The Mystery of Emotions and Illness
A few years ago, a friend, Greg, and I were talking at a park where we were having a picnic. He complained that his right shoulder had been painful for over a year. Nothing helped. He took medications and went to physical therapy. He even went to an orthopedic surgeon, who told him he had a rotator cuff tear. However, there was no injury. The shoulder just started hurting. It gets better, then worse, and doesn’t ever go away. He was driving for Uber and had a hard time turning left because he couldn’t lift his right shoulder. That movement induced more pain. He mostly wanted to avoid surgery at all costs. But he wondered why he had so much pain and what he could do about it, besides an operation.
The shoulder is a common issue with many people. They live with chronic pain until they can’t function in some way.
- “I can’t carry my grandchild.”
- “It’s painful to clean the house.”
- “I can’t do my work.”
- Or “Even getting dressed hurts!”
They then go to an orthopedic surgeon who orders an MRI scan which shows one or more tendons with tears.
A shoulder joint is not a “ball and socket” like a hip. The body side has a “fossa” which is a little one-inch diameter cupped bone. The arm side is a ball, allowing this amazing joint to move more than 360 degrees! The shoulder joint is one of the most mobile in the body, at the expense of stability.
There are ligaments surrounding it to generally hold it in place. But a group of five tendons called the “rotator cuff” attach to muscles on the arm and body to pull the arm into the body with each type of movement. Without those tendons and ligaments, the shoulder would literally just fall out of its socket. A “rotator cuff tear” is when one or more of those tendons tears. Usually it is a partial tear, but sometimes the tendon can be completely ruptured, requiring surgical repair.

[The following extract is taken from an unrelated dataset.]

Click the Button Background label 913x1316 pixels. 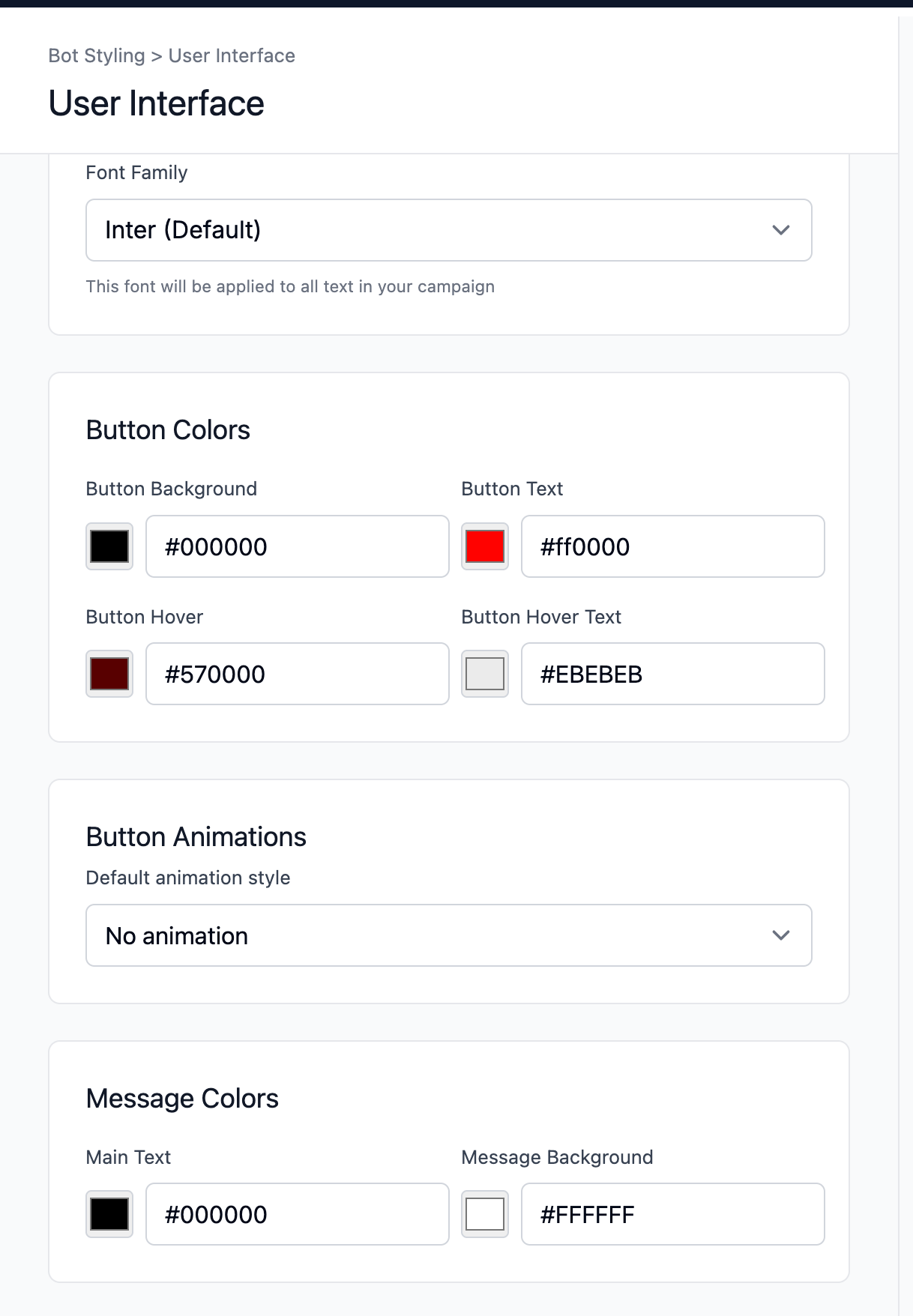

The big question is, how does this happen? The shoulder can handle a great deal of stress. Gram for gram tendons are stronger than steel cables. People can lift over a thousand pounds without any noticeable damage to the rotator cuff. You might work out at a gym and repeatedly lift hundreds of pounds and never create a tear. How can a person who does no significant physical activity, just driving a car, have tears in the rotator cuff? This is a mystery to solve!